The Times story has been widely criticized. For example, Howard Kurtz called it “reckless.” Kurtz noted that the paper has “endangered Wilson’s life.” He concluded: “Journalism is full of close calls. This is not one of them. The Times should apologize.”
The Times, though, has not apologized. Instead, it defends the story. Philip Corbett, the Times’ associate managing editor for standards, served up this defense to Erik Wemple, who reports on media for the Washington Post:
The Times did not “reveal” anything here. The name of the street was widely reported as far back as August, including in the Washington Post.
Wemple followed up by asking whether the standard for publication of a street name is whether others have already revealed it. Corbett responded:
We would have to look at the issue case by case. But if you’re considering whether to withhold information from a story, the question of whether that information is widely available or has been previously reported would certainly be a factor to consider.
But before a news organization considers whether to withhold information from a story, it must first conclude that the information (here the name of Wilson’s street) belongs in the story. Absent that determination, the name of the street isn’t being “withheld,” any more than information about Wilson’s shoe size is.
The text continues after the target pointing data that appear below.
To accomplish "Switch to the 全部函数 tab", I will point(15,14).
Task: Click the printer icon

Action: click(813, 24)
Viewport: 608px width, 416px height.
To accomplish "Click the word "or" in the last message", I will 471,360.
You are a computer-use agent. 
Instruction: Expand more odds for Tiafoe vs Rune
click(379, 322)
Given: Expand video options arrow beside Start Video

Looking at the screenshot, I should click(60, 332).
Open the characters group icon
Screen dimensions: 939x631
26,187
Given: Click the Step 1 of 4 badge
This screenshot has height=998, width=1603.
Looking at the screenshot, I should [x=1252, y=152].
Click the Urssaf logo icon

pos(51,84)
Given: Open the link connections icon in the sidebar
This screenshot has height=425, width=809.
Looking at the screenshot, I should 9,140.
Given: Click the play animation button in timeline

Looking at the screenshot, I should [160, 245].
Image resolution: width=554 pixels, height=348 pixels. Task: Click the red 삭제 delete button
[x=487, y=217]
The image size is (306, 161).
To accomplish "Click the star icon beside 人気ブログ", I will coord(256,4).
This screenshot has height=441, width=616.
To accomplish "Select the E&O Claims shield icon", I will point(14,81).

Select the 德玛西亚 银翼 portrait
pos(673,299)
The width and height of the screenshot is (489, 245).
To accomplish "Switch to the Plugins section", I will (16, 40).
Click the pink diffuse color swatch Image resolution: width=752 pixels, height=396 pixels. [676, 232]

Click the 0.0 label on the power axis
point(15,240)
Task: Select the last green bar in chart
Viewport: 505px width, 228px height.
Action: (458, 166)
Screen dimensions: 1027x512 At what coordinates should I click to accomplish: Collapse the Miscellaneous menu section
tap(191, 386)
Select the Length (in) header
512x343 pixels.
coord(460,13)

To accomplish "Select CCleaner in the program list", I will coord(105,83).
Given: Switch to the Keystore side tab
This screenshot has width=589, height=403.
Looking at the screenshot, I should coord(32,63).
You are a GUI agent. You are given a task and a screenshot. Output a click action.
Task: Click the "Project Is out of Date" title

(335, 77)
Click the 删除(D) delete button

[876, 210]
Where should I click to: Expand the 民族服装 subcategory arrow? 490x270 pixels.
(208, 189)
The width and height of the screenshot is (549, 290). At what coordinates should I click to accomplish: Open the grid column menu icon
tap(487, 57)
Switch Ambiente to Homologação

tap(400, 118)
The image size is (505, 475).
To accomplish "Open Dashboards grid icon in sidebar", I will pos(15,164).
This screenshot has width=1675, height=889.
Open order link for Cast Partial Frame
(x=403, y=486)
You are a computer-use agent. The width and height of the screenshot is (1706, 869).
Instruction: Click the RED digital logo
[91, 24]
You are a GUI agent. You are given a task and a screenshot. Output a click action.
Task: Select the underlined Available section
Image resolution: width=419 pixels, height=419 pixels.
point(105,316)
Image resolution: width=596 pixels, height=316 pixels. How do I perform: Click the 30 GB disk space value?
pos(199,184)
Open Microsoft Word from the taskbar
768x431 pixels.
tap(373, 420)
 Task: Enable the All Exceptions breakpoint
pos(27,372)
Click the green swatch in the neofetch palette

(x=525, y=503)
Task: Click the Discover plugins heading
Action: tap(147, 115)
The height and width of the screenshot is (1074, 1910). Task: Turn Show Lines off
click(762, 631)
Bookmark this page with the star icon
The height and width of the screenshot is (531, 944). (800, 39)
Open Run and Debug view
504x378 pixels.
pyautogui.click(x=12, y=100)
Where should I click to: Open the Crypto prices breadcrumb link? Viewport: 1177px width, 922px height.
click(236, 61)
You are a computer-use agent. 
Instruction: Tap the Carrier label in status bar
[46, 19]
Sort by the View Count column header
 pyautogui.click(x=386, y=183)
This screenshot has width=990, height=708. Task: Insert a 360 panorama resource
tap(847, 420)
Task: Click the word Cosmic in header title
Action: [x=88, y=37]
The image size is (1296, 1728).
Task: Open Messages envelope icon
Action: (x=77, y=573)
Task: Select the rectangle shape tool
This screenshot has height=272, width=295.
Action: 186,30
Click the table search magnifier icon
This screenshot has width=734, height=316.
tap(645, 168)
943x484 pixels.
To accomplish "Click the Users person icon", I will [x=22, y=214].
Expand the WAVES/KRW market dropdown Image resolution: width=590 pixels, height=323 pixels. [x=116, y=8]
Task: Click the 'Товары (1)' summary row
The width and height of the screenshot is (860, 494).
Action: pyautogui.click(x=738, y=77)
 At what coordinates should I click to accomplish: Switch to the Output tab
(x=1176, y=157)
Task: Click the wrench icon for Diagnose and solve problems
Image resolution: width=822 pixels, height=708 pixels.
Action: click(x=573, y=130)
In his response to Wemple, the Timesman ducks the threshold question: what did Wilson’s street name add to the story of the officer’s recent marriage?
He also downplays, if not ignores, the danger the Times’ disclosure poses to Wilson and his bride. Even if the Times wasn’t the first news organization to disclose Wilson’s street, its disclosure increased the number of people who knew this information at just the moment when rage against Wilson was about to reach its peak.
Wemple wasn’t diverted by the Times’ sophistry. He concluded:
In any story about newlyweds who jointly own a home, it makes sense to describe where that home is located. But the street name? Such detail adds nil news value to a scoop about a man at the center of one of the most contentious news stories of our time. Leave it out.
Because the street name had “nil news value” and because it was disclosed on a day when anti-police violence predictably broke out, it’s difficult to resist the conclusion that the New York Times included the street name as a way of trying to punish Wilson to one degree or another.